O Estado de São Paulo, n.46394, 25/10/2020. Economia e Negócios, p.B1

 

Participação das mulheres no mercado de trabalho é a menor em 30 anos

Luciana Dyniewicz

25/10/2020

 

 

Com a pandemia — e a sobrecarga nas tarefas domésticas e nos cuidados com crianças e idosos —, parcela do total de mulheres que estão ocupadas ou em busca de um trabalho chegou a 46,3% no segundo trimestre; número não ficava abaixo de 50% desde 1991

Em meio à pandemia, com empresas fechando postos de trabalho, escolas operando a distância e idosos precisando de cuidados extras, a participação das mulheres no mercado de trabalho alcançou o patamar mais baixo dos últimos 30 anos. Os hábitos e a cultura da sociedade têm impedido muitas mulheres não só de trabalhar, mas até de procurar emprego. E, dentro de casa, elas ficaram ainda mais sobrecarregadas.

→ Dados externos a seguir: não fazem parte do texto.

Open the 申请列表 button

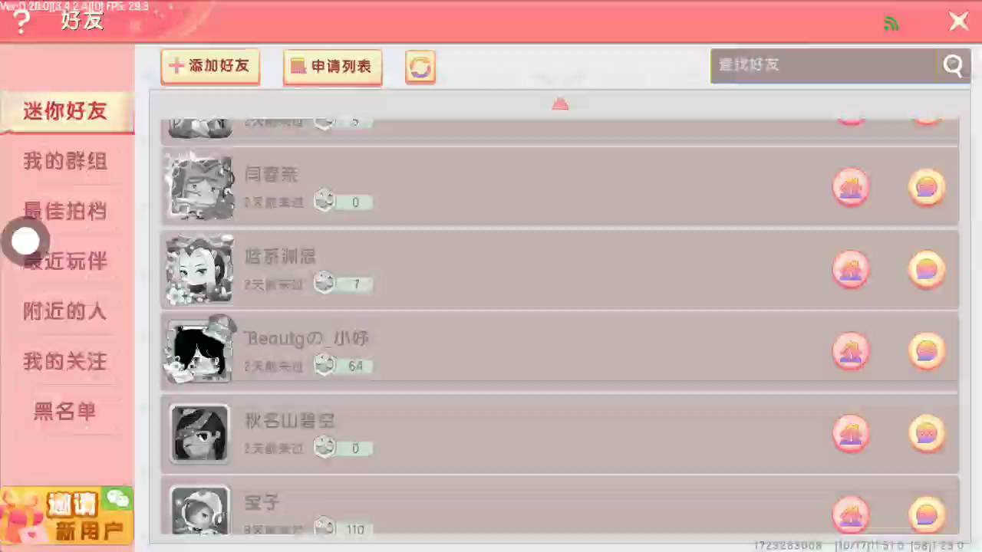(332, 67)
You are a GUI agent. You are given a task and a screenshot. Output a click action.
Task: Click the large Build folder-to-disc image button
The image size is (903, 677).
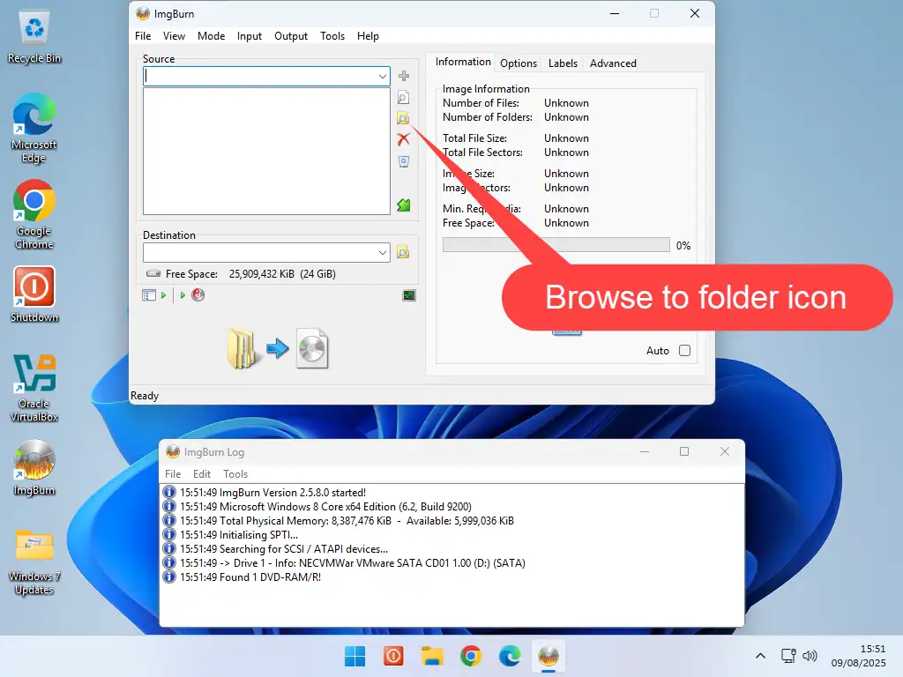(x=277, y=349)
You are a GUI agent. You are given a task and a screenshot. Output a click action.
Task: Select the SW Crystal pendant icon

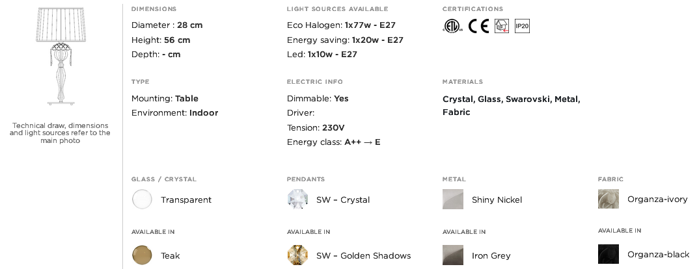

Em função da sobrecarga nas tarefas domésticas e nos cuidados com crianças e idosos, parcela do total de mulheres que estão ocupadas ou em busca de um trabalho chegou a 46,3% no segundo trimestre; desde 1991 esse número não ficava abaixo de 50%, e, desde 1990, não atingia valor tão baixo – quando ficou em 44,2%, segundo dados do Instituto Brasileiro de Geografia e Estatística (IBGE).

Entre as mulheres que têm criança de até 10 anos em casa, a queda na participação no mercado de trabalho foi de 7,7 pontos porcentuais entre o segundo trimestre de 2019 e o mesmo período deste ano. Já entre as mulheres em geral, a redução foi de 7,1 pontos porcentuais e, entre os homens, de 6,3 pontos porcentuais.

"Com a pandemia, muita gente deixou de procurar trabalho. Ficou arriscado sair de casa para isso e o mercado não está receptivo. No caso das mulheres, o problema foi agravado porque os cuidados com a casa costumam recair mais sobre elas", afirma o economista Marcos Hecksher, do Instituto de Pesquisa Econômica Aplicada (Ipea).

No caso da paranaense Patrícia Zambon, de 33 anos, que trabalhava no varejo havia 15 anos, foi a necessidade de cuidar dos filhos que a afastou do mercado. Ela era vendedora em uma loja na Rua Oscar Freire, em São Paulo, antes da pandemia.

Nos primeiros meses da quarentena, Patrícia ficou em casa e teve o salário reduzido. Com a reabertura do comércio, a loja pediu para que voltasse, mas ela não tinha mais com quem deixar os filhos – um menino de 11 anos e uma menina de nove. Antes da pandemia, quando não estavam na escola, eles ficavam na casa da mãe e da avó de Patrícia. Mas, agora, Patrícia não quer arriscar e deixá-los com elas, que têm 62 e 87 anos.

"Enquanto não tiver vacina, não vou colocar minha família em risco", diz ela, que passou a fazer doces para vender. Com a mudança, porém, a remuneração mensal caiu de R$ 3 mil para cerca de R$ 800.

Além de ter de pedir demissão, Patrícia também tem sofrido com o aumento dos trabalhos domésticos. "As aulas online tomam um tempo danado. São dois turnos aqui, duas séries diferentes. Conciliando ainda almoço, limpeza, organização, tempo para as brincadeiras", acrescenta ela, que diz estar feliz por poder ficar com os filhos, mas exausta.

Carga horária. Antes da quarentena, as mulheres já dedicavam, em média, 10,4 horas por semana a mais que os homens em tarefas domésticas. No ano passado, o tempo médio gasto por elas com esses afazeres foi de 21,4 horas por semana, enquanto o dos homens foi de 11 horas, segundo dados do IBGE.

Com a covid-19, a situação piorou. Pesquisa da Fundação Oswaldo Cruz mostra que 26,4% das mulheres entrevistadas afirmaram que o trabalho doméstico aumentou muito. Entre os homens o porcentual é de 13%. O levantamento indica ainda que as mulheres estão mais tristes e deprimidas (50%) que os homens (30%).